Dal Liceo Rosetti verso lo spazio
Il progetto "GreenSat" vola alla finale nazionale di Torino

GreenSat. Questo il nome scelto dal team di quattro studenti del Liceo Scientifico Statale “Rosetti” di San Benedetto del Tronto per il loro satellite, il cui progetto è stato selezionato per la partecipazione alla competizione CanSat 2026.
L’idea di Veronica Palestini, Giovanni Imbrescia e Filippo Terenzi dell’attuale 4M e Alessandro Ventura, dell’attuale 4B, sotto la supervisione del docente tutor, il professor Nuccio Mozzicato, ha ottenuto infatti il placet della giuria composta da esperti ed esperte di spazio, comunicazione e design che ha valutato le proposte giunte entro lo scorso gennaio da tutta Italia. I progetti che sono stati selezionati come più rappresentativi parteciperanno alla finale nazionale che si svolgerà a Torino nei giorni 29, 30 e 31 maggio presso il Planetario di Torino - Museo dell'Astronomia e dello Spazio Attilio Ferrari.

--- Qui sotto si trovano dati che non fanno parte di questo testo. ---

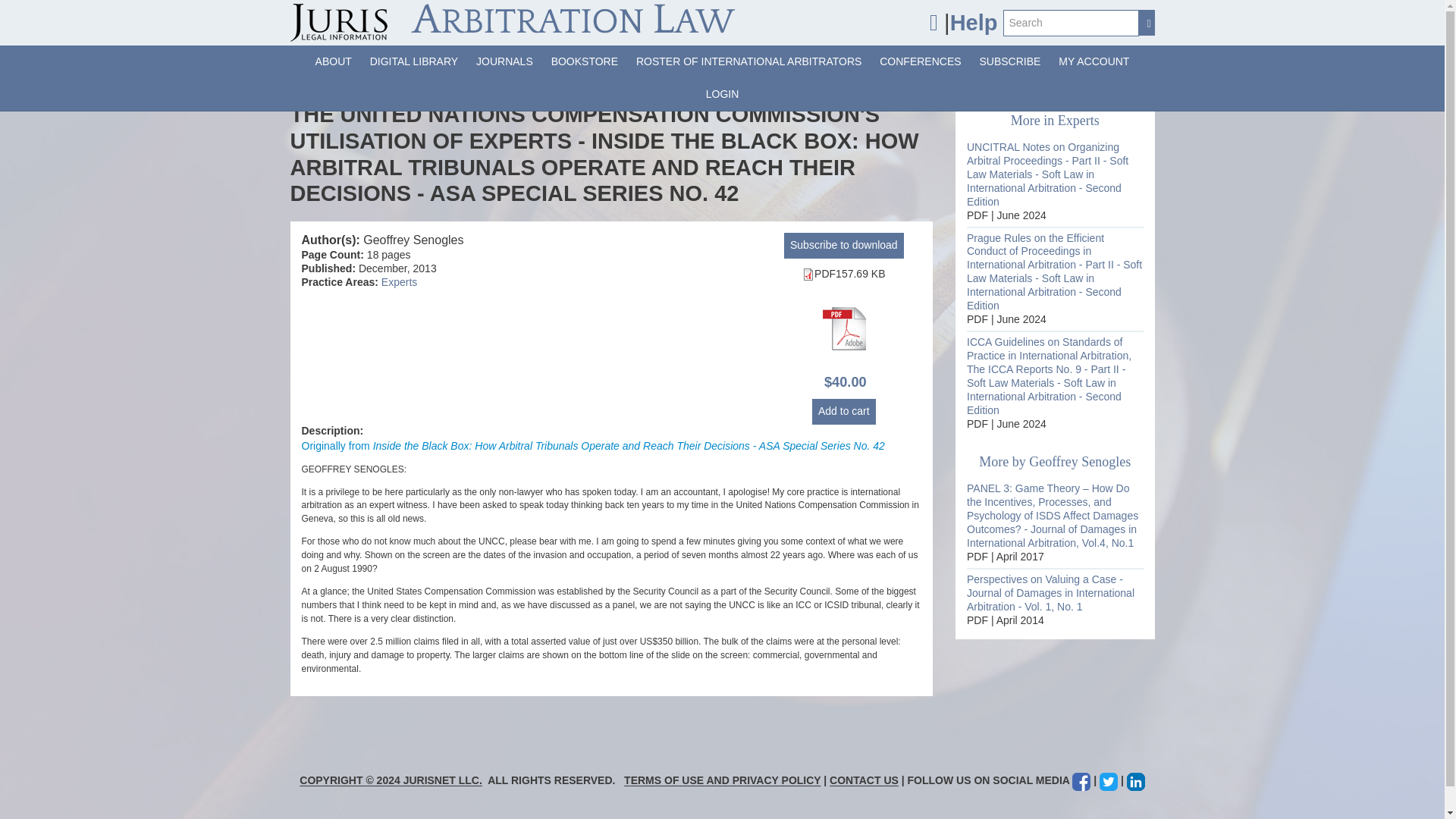
ABOUT (333, 61)
MY ACCOUNT (1094, 61)
Add to cart (844, 411)
Enter the terms you wish to search for. (1070, 22)
LOGIN (722, 93)
Subscribe to download (844, 245)
Help (973, 22)
DIGITAL LIBRARY (413, 61)
Experts (398, 282)
BOOKSTORE (584, 61)
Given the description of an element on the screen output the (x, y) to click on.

Tale iniziativa, sostenuta e promossa dall’Agenzia Spaziale Europea (ESA), consiste nella costruzione di un vero satellite di impronta e volume simili a quelli di una lattina. Esso verrà lanciato a circa un chilometro di quota e, in seguito allo sgancio, avrà la missione di svolgere degli esperimenti scientifici. Il lancio del satellite avverrà con l’ausilio di un drone, al quale il CanSat rimarrà vincolato; il satellite progettato dal team sarà in grado di compiere misurazioni di temperatura e pressione (missione primaria prestabilita) le quali saranno poi elaborate nella stazione di terra e mostrate attraverso elaborazioni grafiche e contenuti multimediali. La missione secondaria, coniata dal team, consiste invece nel calcolare l’indice NDVI (Normalized Difference Vegetation Index) per analizzare la salute delle piante del terreno sottostante durante la fase di discesa, sviluppando una mappatura e trasmettendo i dati in tempo reale.
Il progetto CanSat, rivolto agli studenti delle scuole secondarie, incentiva i partecipanti ad acquisire competenze di tecnologia, fisica, e informatica attraverso l’esperienza pratica di lavorare ad un progetto spaziale di piccola scala. Grazie all’elaborazione dei diversi contenuti teorici, CanSat potenzia numerose competenze tra cui lavoro di squadra, capacità comunicative e integrazione tra discipline differenti tramite la metodologia IBSE (Inquiry Based Science Education), basata sul porsi domande, ampiamente utilizzata in vari ambiti professionali di tipo tecnico-scientifico.
L’elaborato dei giovani progettisti del Rosetti troverà quindi concreta realizzazione nelle prossime settimane; il satellite poi, nella tre giorni torinese, sarà lanciato in orbita ed i dati ottenuti verranno infine presentati l’ultimo giorno dedicato a esposizione dei lavori, valutazione della giuria e premiazione dei vincitori. A corollario dell’appuntamento di maggio, gli studenti selezionati avranno anche la possibilità di visitare il Museo dell’Astronomia, assistendo ad un relativo spettacolo in planetario, e di visitare il centro di Torino.
“Siamo estremamente orgogliosi per il risultato del nostro team – ha dichiarato la Dirigente Scolastica, professoressa Elisa Vita - risultato che premia non solo le competenze disciplinari degli studenti e del docente tutor, ma anche la loro voglia di mettersi in gioco, di progettare e realizzare attraverso quella modalità collaborativa che è tra le maggiori competenze oggi richieste”.